The SJC’s decision in College Hill Properties suggests that today the answer would be no. What distinguishes a leased apartment from a lodging house is precisely the property interest (and rights) of the renters, or lack thereof. The essential reason in College Hill Properties that the units did not fall under the statute’s definition of lodgings was that tenants have a property interest and lodgers do not. That principle applies with equal force to the definition of “lodging house” in the zoning ordinance. After considering the very same issue that the Appeals Court had considered in Bonaventura, the SJC arrived at the opposite conclusion.
Following the SJC’s decision in College Hill Properties, which came 11 years after the Appeals Court’s decision in Bonaventura, it seems reasonable to suspect that the Worcester ordinance would not survive a challenge today. The challenge would be not only on the basis of statutory construction, as we have outlined above, but also on the basis of anti-discrimination law.
Familial and National-Origin Discrimination
The federal Fair Housing Act (FHA) prohibits housing discrimination based on family status. 42 USC §3604(b). Under the FHA, it is unlawful “[t]o discriminate against any person in terms, conditions, or privileges of...rental of a dwelling, or in the provision of services or facilities in connection therewith, because of...familial status.” On its face Worcester’s ordinance discriminates on the basis of familial status, i.e. against groups of people who wish to live together but are not related. It treats people who are related one way, and those who are not related another (worse) way.

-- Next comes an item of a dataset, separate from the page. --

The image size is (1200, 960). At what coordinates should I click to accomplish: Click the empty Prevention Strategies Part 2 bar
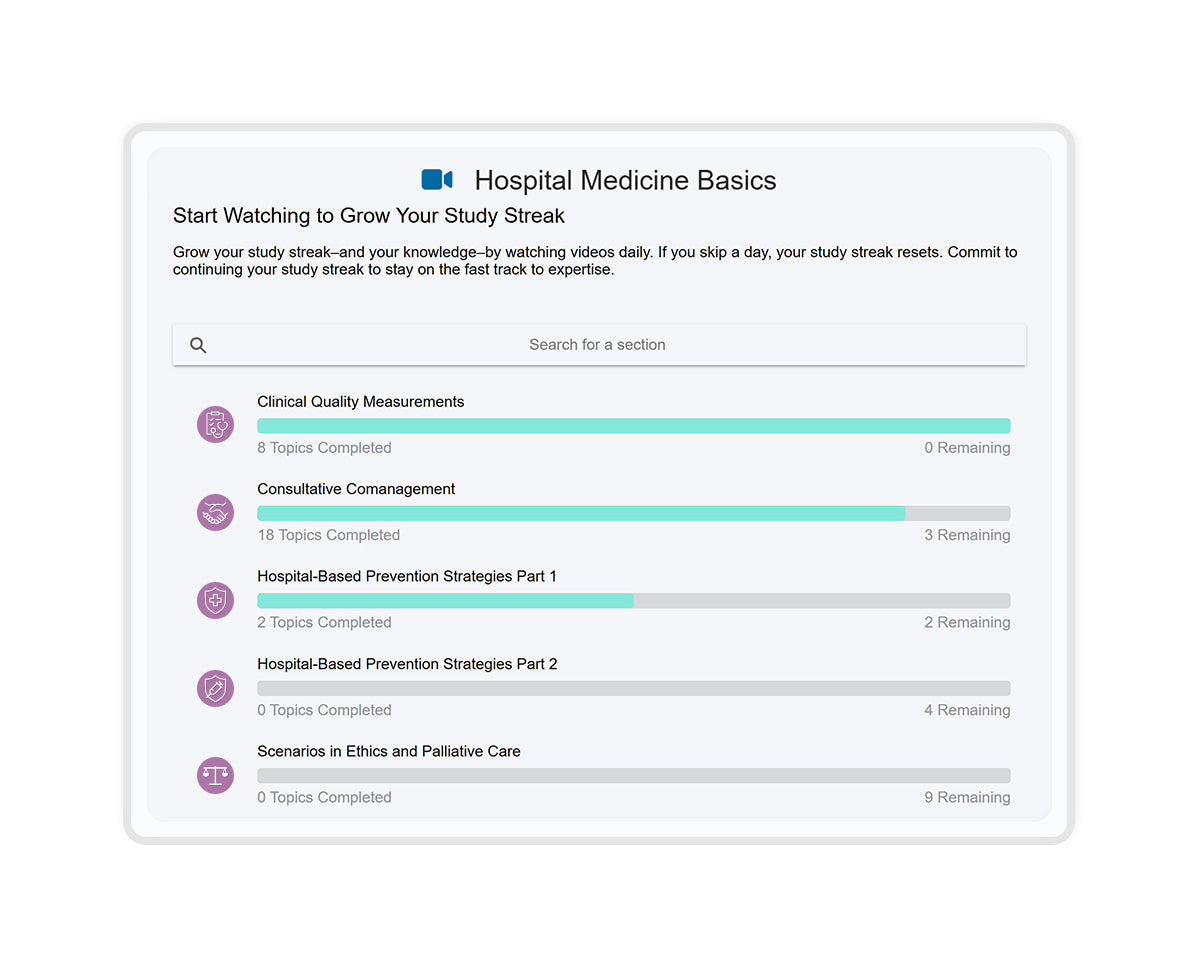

Second, Massachusetts law prohibits discrimination in housing on the basis of national origin. M.G.L. c. 151B, §4 (7). Demographic analysis would likely show that in Worcester many of the groups of unrelated individuals who would live together but for the ordinance are students from overseas. In this way, even though the ordinance does not discriminate against foreign students on its face, its impact falls upon them disproportionately. This discriminatory effect could serve as an additional legal argument against the ordinance.
Conclusion
The economic aftermath of the pandemic will likely necessitate some doubling up or the formation of other makeshift households. Two appellate-level decisions in Massachusetts have considered Worcester’s use of state law and its local ordinance to prevent property owners from renting to students or other unrelated groups. The earlier decision by the Appeals Court found in favor of the City’s use of the ordinance. The later decision by the (higher) SJC found against the City’s use of the near-identical statute.
Any landlord wishing to take the risk of testing the validity of the ordinance in court should ensure that all tenants have signed the lease, and that the tenants are jointly and severally liable. Tenants who are overseas students or foreign nationals will provide the likeliest opportunity to challenge the ordinance under the FHA.